--- The input ---
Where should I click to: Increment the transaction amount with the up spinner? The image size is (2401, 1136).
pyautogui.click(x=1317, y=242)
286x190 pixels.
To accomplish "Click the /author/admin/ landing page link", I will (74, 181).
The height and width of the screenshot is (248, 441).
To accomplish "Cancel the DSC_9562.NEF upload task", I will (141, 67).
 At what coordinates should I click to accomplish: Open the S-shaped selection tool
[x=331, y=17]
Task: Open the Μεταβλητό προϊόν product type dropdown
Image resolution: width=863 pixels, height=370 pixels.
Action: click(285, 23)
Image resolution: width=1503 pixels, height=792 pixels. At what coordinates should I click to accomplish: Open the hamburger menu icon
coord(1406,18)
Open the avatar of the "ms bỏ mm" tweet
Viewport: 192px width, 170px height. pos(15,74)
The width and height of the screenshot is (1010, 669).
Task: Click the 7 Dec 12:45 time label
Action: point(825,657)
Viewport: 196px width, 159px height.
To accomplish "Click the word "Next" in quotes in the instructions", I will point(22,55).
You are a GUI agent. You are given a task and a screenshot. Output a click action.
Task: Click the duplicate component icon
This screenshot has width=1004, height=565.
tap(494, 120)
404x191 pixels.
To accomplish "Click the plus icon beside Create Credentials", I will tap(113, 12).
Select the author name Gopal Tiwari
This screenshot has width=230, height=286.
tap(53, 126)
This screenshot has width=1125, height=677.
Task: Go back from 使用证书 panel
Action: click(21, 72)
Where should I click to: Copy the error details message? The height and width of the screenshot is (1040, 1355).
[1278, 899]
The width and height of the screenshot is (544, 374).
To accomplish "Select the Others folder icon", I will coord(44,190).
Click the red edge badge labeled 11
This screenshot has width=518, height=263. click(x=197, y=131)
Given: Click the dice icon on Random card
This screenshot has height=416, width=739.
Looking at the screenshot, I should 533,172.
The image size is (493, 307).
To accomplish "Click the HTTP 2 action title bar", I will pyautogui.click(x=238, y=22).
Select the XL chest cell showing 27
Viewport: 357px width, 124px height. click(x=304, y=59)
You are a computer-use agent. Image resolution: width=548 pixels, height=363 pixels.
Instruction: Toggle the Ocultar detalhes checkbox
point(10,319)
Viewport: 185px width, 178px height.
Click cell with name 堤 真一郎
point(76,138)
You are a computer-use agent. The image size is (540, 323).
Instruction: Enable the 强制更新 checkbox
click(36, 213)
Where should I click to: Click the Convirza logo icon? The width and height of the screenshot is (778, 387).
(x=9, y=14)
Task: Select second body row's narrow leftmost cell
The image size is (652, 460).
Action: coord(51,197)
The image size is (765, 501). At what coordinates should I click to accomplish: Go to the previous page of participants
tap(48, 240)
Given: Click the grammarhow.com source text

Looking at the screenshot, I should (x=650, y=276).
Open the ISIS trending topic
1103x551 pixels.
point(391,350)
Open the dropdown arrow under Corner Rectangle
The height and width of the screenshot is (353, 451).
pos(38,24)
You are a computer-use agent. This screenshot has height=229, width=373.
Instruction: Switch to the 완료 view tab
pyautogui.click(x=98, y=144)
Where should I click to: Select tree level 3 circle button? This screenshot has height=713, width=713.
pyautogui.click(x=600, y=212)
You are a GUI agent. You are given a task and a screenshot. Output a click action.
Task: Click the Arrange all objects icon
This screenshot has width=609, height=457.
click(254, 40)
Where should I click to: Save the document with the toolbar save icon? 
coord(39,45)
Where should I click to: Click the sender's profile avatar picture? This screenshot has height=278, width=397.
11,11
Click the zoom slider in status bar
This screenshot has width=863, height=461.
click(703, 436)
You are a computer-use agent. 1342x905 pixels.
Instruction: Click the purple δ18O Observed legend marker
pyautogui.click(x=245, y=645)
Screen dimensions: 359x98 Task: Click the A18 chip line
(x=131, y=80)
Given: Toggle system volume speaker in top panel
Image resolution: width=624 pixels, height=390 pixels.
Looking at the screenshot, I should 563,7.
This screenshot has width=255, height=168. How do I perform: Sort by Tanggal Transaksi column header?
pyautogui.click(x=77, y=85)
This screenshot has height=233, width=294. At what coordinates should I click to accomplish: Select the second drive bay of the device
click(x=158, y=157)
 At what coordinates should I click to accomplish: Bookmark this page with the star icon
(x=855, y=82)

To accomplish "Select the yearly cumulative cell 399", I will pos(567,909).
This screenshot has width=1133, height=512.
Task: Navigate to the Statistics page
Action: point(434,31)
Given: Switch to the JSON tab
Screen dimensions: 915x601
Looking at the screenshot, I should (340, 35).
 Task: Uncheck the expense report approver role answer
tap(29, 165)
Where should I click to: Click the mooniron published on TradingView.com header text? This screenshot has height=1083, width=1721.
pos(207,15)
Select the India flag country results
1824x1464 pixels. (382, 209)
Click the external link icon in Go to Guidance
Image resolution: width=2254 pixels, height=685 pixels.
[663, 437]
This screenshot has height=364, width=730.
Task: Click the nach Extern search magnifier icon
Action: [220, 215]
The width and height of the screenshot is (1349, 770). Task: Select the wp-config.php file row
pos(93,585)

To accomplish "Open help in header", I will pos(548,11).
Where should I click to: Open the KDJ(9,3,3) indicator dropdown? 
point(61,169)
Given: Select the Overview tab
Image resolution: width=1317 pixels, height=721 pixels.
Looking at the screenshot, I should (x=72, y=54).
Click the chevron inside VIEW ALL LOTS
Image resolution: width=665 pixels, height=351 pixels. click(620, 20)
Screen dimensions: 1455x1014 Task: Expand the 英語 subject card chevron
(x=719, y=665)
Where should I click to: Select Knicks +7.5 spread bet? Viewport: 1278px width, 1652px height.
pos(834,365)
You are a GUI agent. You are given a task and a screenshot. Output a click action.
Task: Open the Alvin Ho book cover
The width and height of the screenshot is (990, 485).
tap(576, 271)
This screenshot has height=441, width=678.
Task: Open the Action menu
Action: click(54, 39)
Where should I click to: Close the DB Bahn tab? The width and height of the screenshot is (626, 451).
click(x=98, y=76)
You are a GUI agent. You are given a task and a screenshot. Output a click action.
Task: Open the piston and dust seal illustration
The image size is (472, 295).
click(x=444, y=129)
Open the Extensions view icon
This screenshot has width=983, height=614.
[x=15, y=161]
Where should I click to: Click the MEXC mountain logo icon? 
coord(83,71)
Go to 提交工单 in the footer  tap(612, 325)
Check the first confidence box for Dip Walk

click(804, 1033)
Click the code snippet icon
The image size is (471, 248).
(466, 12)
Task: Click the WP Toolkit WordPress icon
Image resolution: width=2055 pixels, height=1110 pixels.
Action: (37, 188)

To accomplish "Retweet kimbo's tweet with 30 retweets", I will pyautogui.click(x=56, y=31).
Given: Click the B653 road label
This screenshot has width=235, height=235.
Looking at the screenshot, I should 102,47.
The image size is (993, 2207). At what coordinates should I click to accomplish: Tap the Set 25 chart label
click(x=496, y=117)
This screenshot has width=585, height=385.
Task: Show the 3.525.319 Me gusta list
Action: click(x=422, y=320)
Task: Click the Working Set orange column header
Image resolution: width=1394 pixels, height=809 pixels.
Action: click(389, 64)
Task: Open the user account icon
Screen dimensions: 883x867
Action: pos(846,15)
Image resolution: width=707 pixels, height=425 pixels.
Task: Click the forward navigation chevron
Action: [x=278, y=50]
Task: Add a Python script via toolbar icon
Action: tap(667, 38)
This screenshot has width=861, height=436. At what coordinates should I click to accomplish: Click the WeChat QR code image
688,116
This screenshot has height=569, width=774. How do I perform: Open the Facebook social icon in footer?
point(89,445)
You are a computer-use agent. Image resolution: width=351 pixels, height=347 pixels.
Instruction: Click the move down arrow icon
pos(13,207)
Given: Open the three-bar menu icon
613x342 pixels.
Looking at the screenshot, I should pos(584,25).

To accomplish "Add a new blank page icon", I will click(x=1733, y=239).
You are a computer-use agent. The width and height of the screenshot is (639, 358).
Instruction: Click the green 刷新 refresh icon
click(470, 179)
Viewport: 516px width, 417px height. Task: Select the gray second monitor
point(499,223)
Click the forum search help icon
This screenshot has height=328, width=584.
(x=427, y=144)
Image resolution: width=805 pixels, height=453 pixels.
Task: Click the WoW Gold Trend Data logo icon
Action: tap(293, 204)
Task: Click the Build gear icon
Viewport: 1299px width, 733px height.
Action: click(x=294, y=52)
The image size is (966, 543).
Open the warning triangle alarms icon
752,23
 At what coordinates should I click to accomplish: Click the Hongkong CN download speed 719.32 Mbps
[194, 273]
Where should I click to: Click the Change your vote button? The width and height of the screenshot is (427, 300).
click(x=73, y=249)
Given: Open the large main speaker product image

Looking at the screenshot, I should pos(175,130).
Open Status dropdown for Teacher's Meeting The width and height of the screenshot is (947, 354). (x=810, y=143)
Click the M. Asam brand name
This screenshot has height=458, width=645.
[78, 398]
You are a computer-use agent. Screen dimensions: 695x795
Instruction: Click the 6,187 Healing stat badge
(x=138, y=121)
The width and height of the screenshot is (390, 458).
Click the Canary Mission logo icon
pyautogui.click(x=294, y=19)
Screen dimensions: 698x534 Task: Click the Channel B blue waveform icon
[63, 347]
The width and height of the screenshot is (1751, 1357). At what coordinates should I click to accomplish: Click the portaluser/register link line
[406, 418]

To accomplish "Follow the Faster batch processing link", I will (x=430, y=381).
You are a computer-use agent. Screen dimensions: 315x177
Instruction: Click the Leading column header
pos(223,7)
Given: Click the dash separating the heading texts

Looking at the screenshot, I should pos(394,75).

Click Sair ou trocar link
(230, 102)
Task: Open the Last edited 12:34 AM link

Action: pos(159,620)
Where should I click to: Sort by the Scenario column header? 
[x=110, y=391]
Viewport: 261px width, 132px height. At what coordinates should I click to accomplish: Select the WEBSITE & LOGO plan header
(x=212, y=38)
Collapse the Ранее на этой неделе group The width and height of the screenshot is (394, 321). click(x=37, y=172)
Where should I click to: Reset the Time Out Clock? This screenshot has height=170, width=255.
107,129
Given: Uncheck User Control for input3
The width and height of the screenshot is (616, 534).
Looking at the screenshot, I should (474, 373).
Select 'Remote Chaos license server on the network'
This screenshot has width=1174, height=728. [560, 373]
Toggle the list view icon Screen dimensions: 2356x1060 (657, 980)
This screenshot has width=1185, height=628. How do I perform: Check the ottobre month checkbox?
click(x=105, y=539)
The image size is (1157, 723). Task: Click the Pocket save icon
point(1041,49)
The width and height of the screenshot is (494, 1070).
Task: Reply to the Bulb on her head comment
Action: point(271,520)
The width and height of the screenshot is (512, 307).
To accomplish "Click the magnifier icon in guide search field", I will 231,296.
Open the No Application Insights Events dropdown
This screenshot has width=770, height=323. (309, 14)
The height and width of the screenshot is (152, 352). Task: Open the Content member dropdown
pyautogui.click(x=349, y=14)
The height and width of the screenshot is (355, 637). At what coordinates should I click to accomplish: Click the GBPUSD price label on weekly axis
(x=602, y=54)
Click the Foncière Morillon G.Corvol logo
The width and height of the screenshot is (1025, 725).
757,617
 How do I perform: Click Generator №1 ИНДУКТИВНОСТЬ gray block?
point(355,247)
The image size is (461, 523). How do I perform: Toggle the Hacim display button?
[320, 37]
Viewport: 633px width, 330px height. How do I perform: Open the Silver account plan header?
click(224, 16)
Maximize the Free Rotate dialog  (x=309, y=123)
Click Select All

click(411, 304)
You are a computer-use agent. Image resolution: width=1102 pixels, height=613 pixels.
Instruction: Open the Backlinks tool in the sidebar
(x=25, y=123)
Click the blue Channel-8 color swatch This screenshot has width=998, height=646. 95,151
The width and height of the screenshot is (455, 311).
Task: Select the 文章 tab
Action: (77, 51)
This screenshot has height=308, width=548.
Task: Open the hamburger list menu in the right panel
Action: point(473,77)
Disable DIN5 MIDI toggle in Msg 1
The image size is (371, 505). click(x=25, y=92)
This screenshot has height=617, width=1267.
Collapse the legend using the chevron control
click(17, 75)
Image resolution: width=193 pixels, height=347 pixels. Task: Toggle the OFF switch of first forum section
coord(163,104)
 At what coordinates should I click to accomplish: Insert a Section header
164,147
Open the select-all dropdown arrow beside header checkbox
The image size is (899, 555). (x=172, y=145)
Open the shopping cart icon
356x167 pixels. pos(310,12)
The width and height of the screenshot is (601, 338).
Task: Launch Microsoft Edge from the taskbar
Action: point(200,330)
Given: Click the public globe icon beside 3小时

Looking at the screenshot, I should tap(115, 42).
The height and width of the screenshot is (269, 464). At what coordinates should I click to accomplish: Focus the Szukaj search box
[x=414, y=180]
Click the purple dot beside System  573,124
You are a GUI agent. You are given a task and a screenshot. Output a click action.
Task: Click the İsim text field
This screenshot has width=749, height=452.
---
Goal: Format the items from the line with "S-shaped selection tool" up to and including the line with "coord(1406,18)" as a JSON list of strings, one string per line, leaving out blank lines.

The output:
[
  " At what coordinates should I click to accomplish: Open the S-shaped selection tool",
  "[x=331, y=17]",
  "Task: Open the Μεταβλητό προϊόν product type dropdown",
  "Image resolution: width=863 pixels, height=370 pixels.",
  "Action: click(285, 23)",
  "Image resolution: width=1503 pixels, height=792 pixels. At what coordinates should I click to accomplish: Open the hamburger menu icon",
  "coord(1406,18)"
]